何に怒っているかというと、他人にもだし、自分にもだし。前は思ってることを何も言えない人間だった。自分が黙っていればいろんなことがうまくいくんだと本気で思ってて。でもそれって他人任せでずるいなあと思うようになった。自分が被害を被らないために何も主張しないことが一番の選択である世界に生き続けるのは嫌だって、あるときから強く思った。


でも同時に、そうやって自分の立場を表明すると、それに自分自身がつられて無意識のうちに心の中で自己弁護してることがある。そういう自分に気づくとなおさら憤りを感じて、そちらの思考や行動に凝固することから逃げるために強烈に自制心がはたらく。自分の言うこと為すことに懐疑的になったり、その件について考えることを放棄したり。そうやって今、これまでになく自己検閲が厳しくなってる。ある怒りの正統性に対する懐疑、そもそも怒りという感情に対する反省、さらにはそういう感情をアウトプットすることに対する自制。もっといえばそのことに感情的に関心を持つ自分への苛立ちがあって、最終的にそこですべてのベクトルが自分に戻ってくるので、ひとりで暴れ回った後ぐったりとする。


何のことを言っているかわかる人とわからない人がいると思うけど。例えばわたしはここでしばらく書いてなかったんだけど、なんかいろんなことを考えているうちに、自分の悪意や弱さ、怠惰、卑小さ、今まで「あちら側」のものとして直視してこなかった感情を最近嫌っていうほど自覚するようになって、そこでわたしは戦わなきゃいけないんだけど、最終的に「そんなこと考えてる暇があったら勉強しろ」っていう現時点のわたしにとって最高の憲法服従して全部を飲み込むことになる。

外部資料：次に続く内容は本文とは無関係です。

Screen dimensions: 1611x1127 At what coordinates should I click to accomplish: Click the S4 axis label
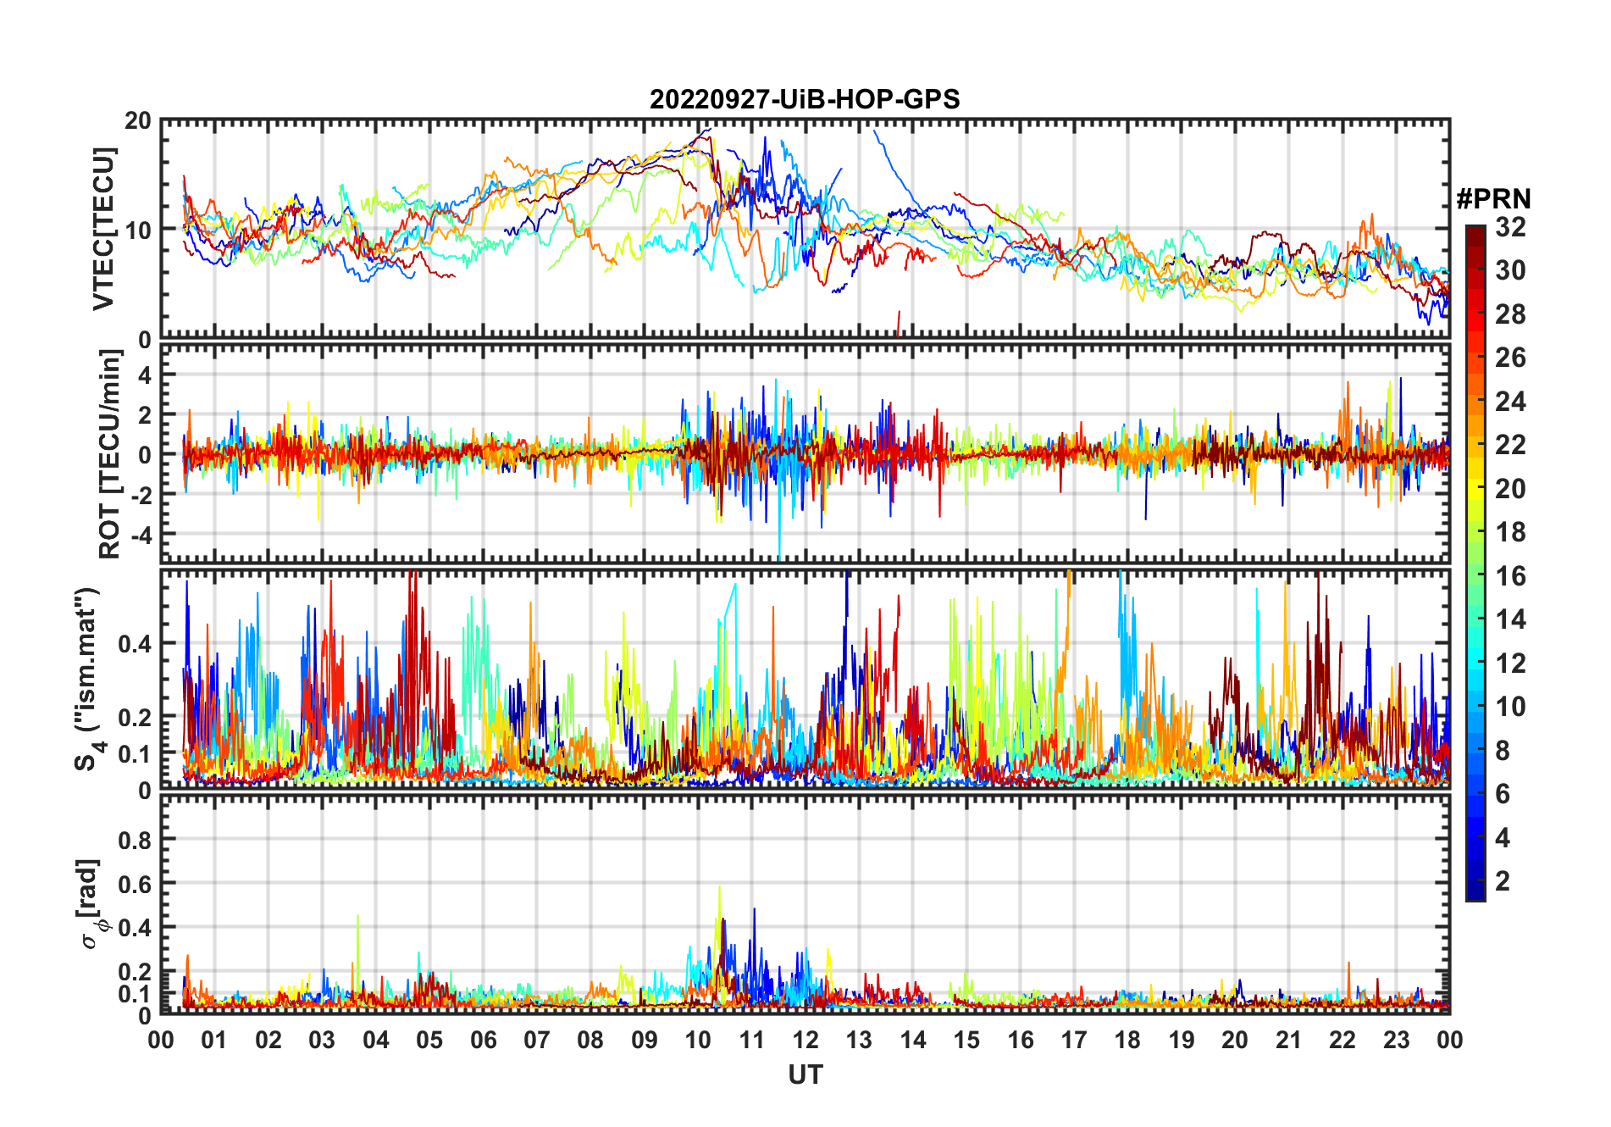87,679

自分の意思とか感情とか、わたしが今勉強すれば受け取れる世界の叡智にくらべたらどうでもいいわ、って。全然例えばの話になってないな。じゃあ何故今日書いたのかというと、「そんなこと考えてる暇があったら勉強しろ」は「そんなこと考えている暇があったら台本を一行でも多く覚えたほうがいい」に由来していて、今日はその優先法則ですべてのことが回っている人のリーガルハイ最終回だからです。わたしを律する憲法はそういう宗教的精神に支配されています。